::: GIVEN DATA

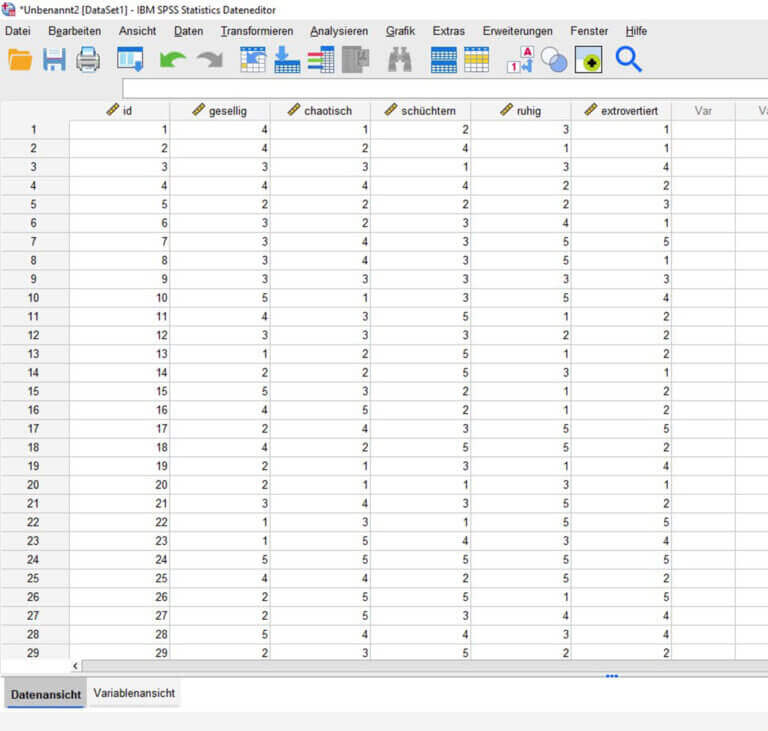
Task: Open the Analysieren menu
Action: (339, 31)
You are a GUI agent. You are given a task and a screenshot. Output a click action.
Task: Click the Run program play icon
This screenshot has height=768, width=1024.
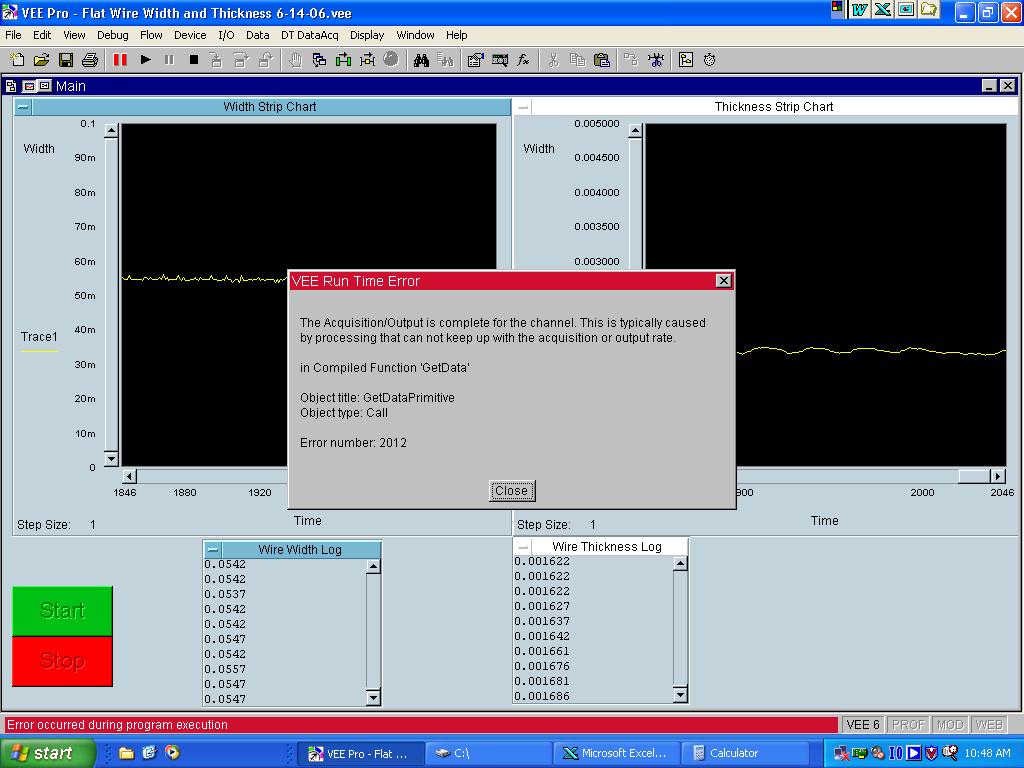145,60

::::::

[PROBLEM STATEMENT]:
A faithful copy is needed of the lines from the one containing "Task: Click the Run program play icon" through the last line of the data above, with pictures left out.

[RESULT OF THIS EXERCISE]:
Task: Click the Run program play icon
This screenshot has height=768, width=1024.
145,60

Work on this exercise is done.